Required work:
Leave out all pictures. Extract exactly the lines from the one containing "The width and height of the screenshot is (831, 724)." through the end of the data.

Task inputs:
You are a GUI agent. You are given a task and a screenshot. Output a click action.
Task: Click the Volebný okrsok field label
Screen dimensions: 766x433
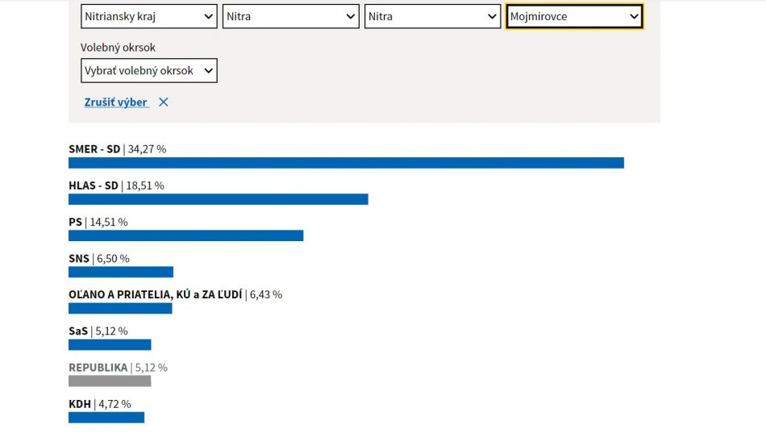pos(118,48)
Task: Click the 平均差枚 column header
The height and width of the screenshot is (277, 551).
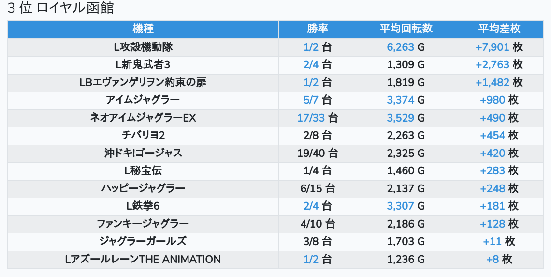Action: click(499, 29)
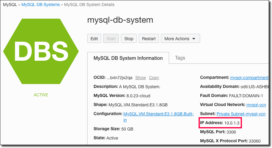Open the mysql-compartment link
Viewport: 272px width, 148px height.
pos(249,78)
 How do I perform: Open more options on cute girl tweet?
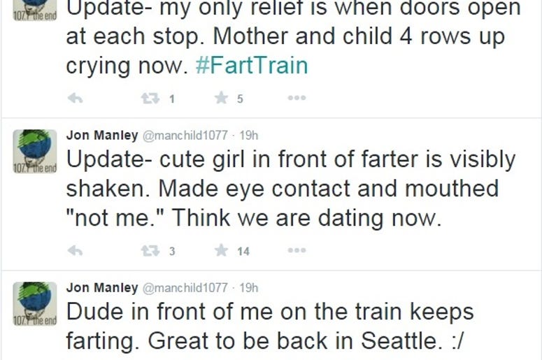click(x=297, y=250)
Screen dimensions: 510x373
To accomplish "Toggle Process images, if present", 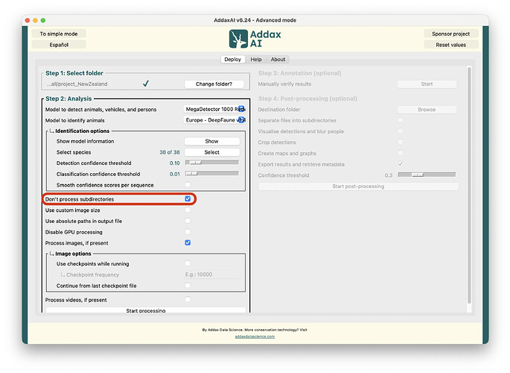I will tap(188, 242).
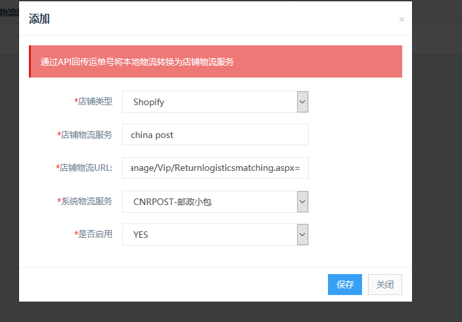
Task: Expand the 系统物流服务 dropdown arrow
Action: (x=302, y=202)
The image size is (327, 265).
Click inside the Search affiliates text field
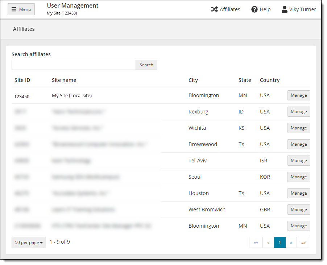coord(73,65)
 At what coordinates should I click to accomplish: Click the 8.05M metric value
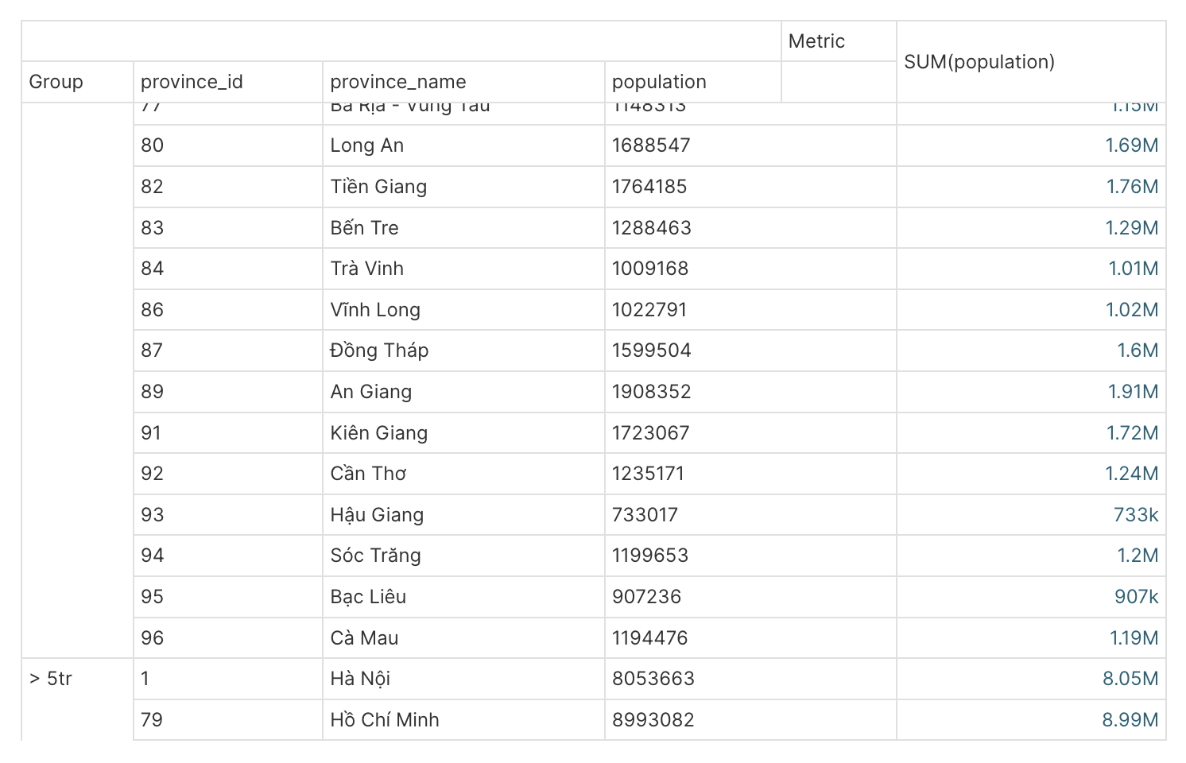point(1130,679)
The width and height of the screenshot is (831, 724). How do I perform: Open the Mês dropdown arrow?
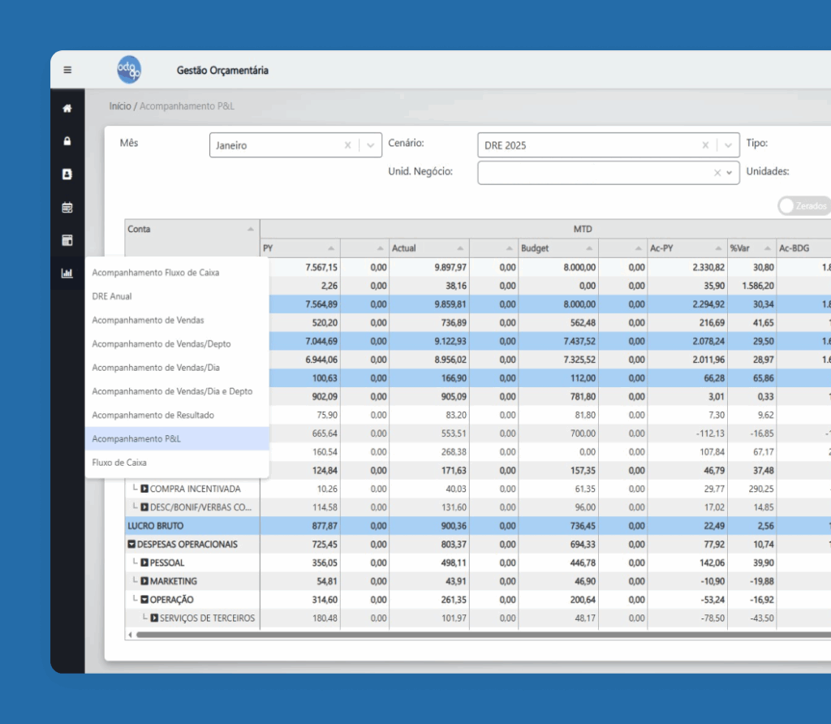370,145
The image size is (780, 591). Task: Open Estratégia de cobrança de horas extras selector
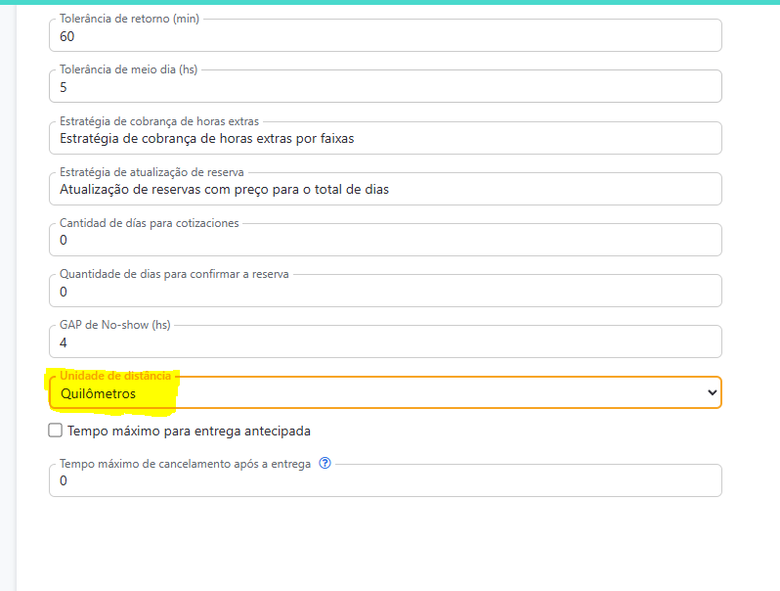coord(385,139)
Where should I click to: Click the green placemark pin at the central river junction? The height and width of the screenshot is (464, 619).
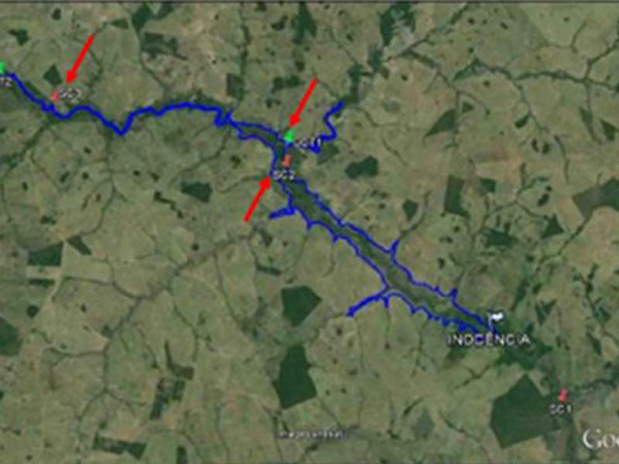(x=289, y=136)
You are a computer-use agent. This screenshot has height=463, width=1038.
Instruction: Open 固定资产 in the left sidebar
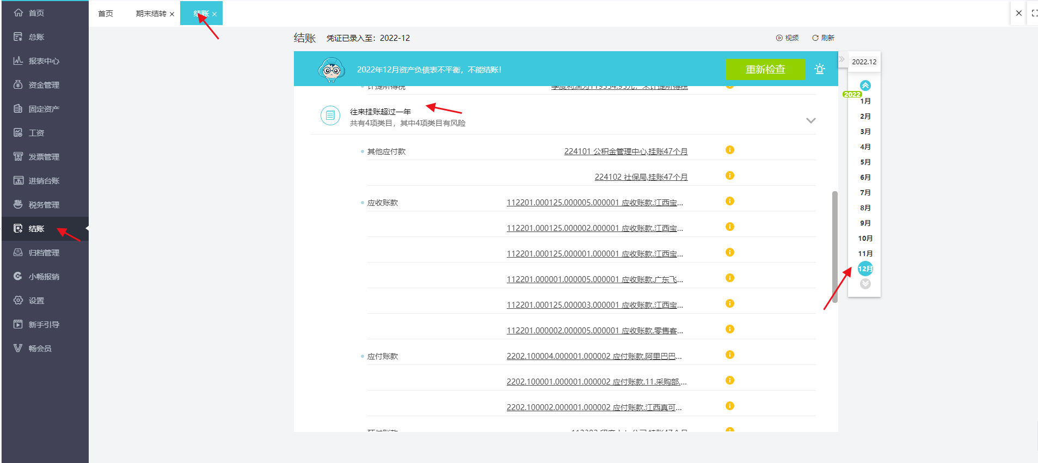coord(44,109)
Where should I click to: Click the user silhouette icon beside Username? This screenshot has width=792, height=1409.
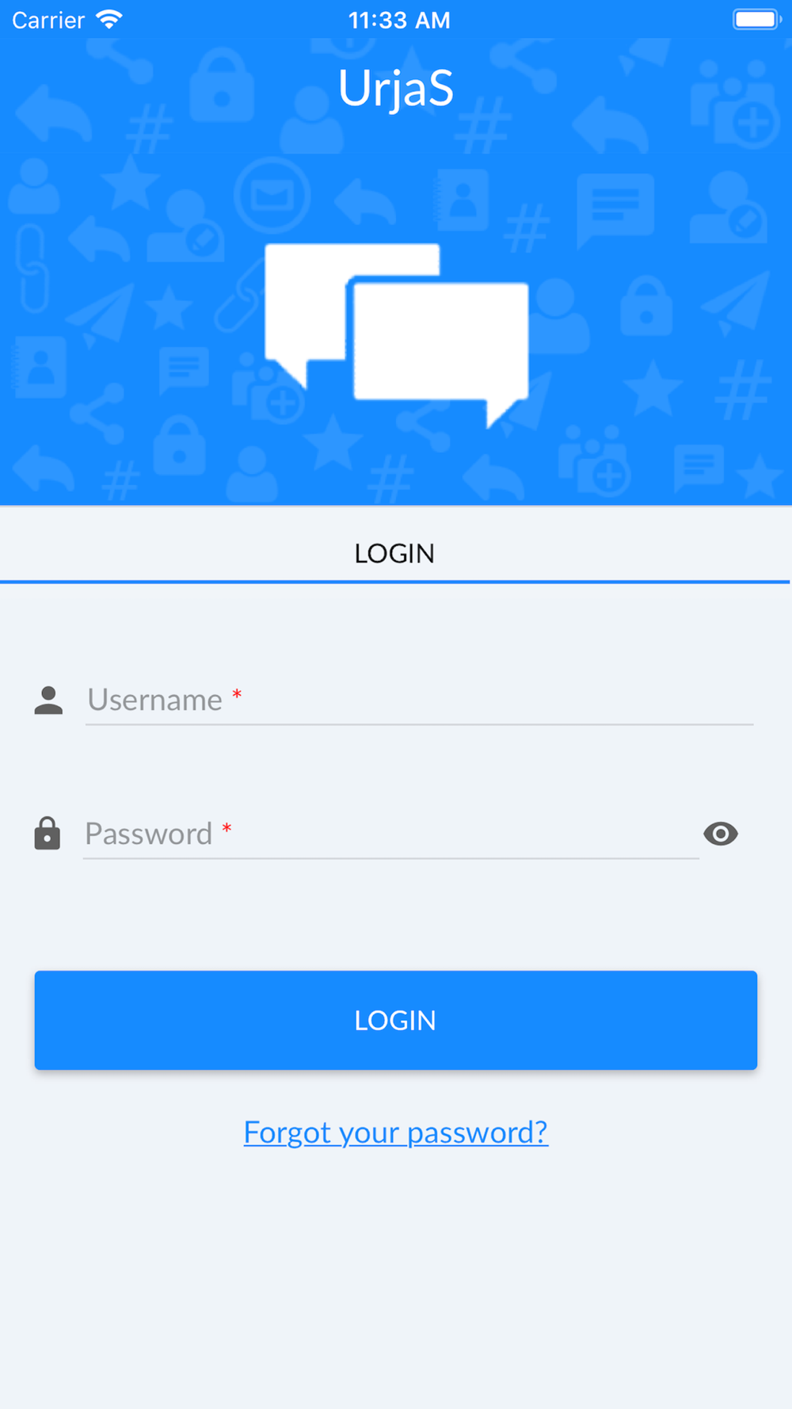(48, 701)

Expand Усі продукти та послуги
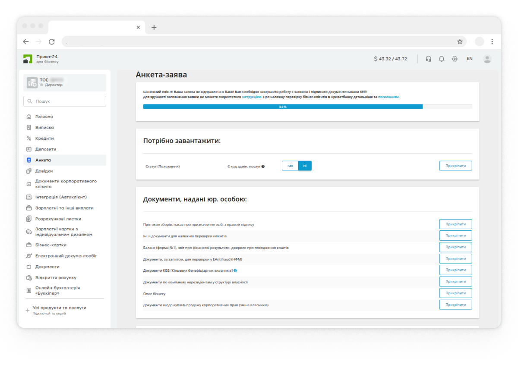tap(59, 308)
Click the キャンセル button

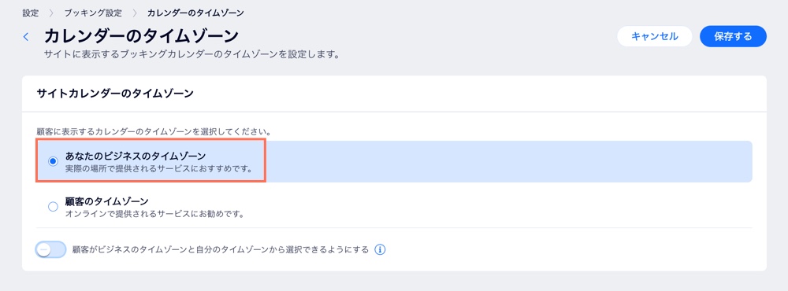654,37
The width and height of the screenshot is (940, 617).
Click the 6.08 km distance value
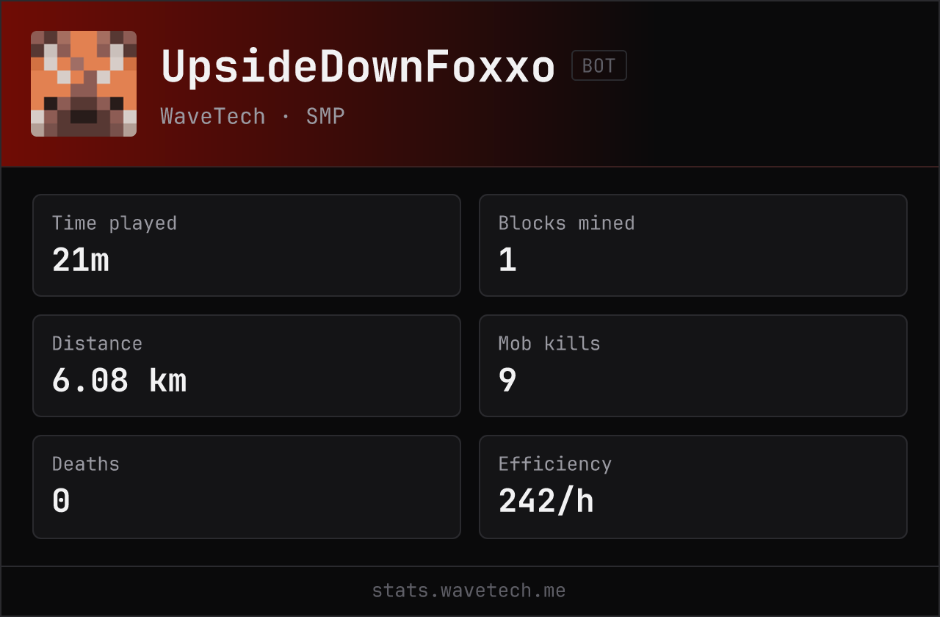click(119, 380)
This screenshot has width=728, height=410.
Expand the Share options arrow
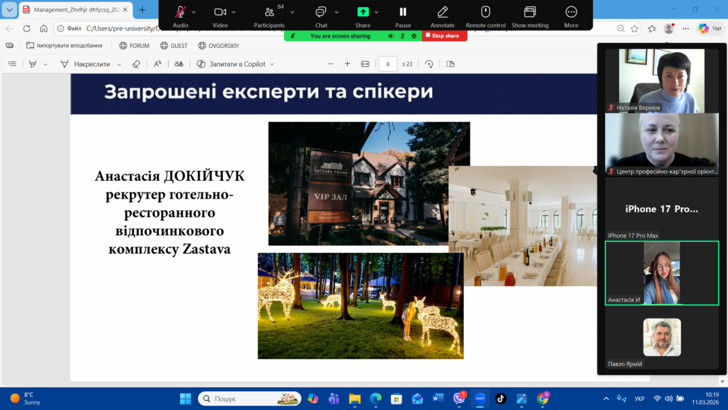[x=377, y=12]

Result:
The width and height of the screenshot is (831, 724). How do I perform: Open the Mês dropdown arrow?
370,145
The image size is (780, 591). Task: Open Estratégia de cobrança de horas extras selector
coord(385,139)
Where should I click to: Click the green placemark pin at the central river junction? The height and width of the screenshot is (464, 619).
(x=289, y=136)
You are a computer-use agent. This screenshot has height=463, width=1038.
Instruction: Open 固定资产 in the left sidebar
coord(44,109)
Where should I click to: Click the user silhouette icon beside Username? This screenshot has width=792, height=1409.
(48, 701)

Expand Усі продукти та послуги
tap(59, 308)
Click the キャンセル button

654,37
The width and height of the screenshot is (940, 617).
Click the 6.08 km distance value
click(119, 380)
This screenshot has width=728, height=410.
Expand the Share options arrow
[x=377, y=12]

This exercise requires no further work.